Al giorno d’oggi il potere dilagante dei social condiziona la vita degli utenti, anche dal punto di vista lavorativo. I profili online sono ormai diventati una vetrina imprescindibile, un biglietto da visita immediato con il quale ci si presenta al mondo esterno. Per questo motivo è fondamentale imparare a utilizzare nel modo adeguato questi mezzi, filtrando le giuste informazioni.

A tal proposito la ricerca di Adecco dimostra come i media abbiano grande rilevanza anche nel mondo del lavoro, poiché le piattaforme vengono utilizzate sia per la ricerca dei talenti sia per ispezionare i candidati. Analizzare la presenza online di chi manda il CV diventa utile per i recruiter sia per verificare l’esperienza passata professionale, sia per controllare i contenuti postati e avere una panoramica generale del profilo del candidato.

I dati dell’indagine

Adecco ha coinvolto circa 500 recruiter, intervistandoli sull’influenza negativa dei social nella scelta di un candidato. Il dato di chi tiene in considerazione le piattaforme è negli ultimi anni in forte crescita: nel 2014 ammontava a circa il 12% dei talent scout, nel 2021 invece al 30,8%.

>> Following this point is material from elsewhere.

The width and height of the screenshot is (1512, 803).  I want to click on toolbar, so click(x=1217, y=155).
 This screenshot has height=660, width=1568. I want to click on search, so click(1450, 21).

Oggi siamo arrivati al 51%, dei quali il 27% individua come causa principale del peso negativoriguarda alcuni tratti di personalità visibili dai contenuti; il 17% invece attribuisce il motivo a manifestazioni esplicite discriminatorie di natura sessuale e/o razziale nelle interazioni degli utenti. A pesare maggiormente sul giudizio, tuttavia, è la presenza di foto inappropriate, volgari e offensive (37%).

Tra i canali più utilizzati per la ricerca dei candidati c’è Linkedin, utilizzato dal 96% dei recruiter. C’è chi lo sfrutta per la raccolta delle candidature (67%), chi con lo scopo di ricerca candidati passivi (60%), vale a dire quegli utenti che non cercano lavoro attivamente e non si aspettano di ricevere proposte.

“L’utilizzo dei social media da parte dei candidati influenza sempre più le decisioni di reclutamento. I dati ci dimostrano che il social screening è uno strumento decisivo nel processo di selezione per oltre la metà dei recruiter”, afferma Lidia Molinari, people advisor director di Adecco Italia. “Per questo consigliamo a chiunque sia alla ricerca di una opportunità lavorativa, lo sviluppo di un personal branding sui social che tenga conto della selezione dei contenuti prima che essi vengano pubblicati e di porre attenzione alle modalità di interazione in rete”.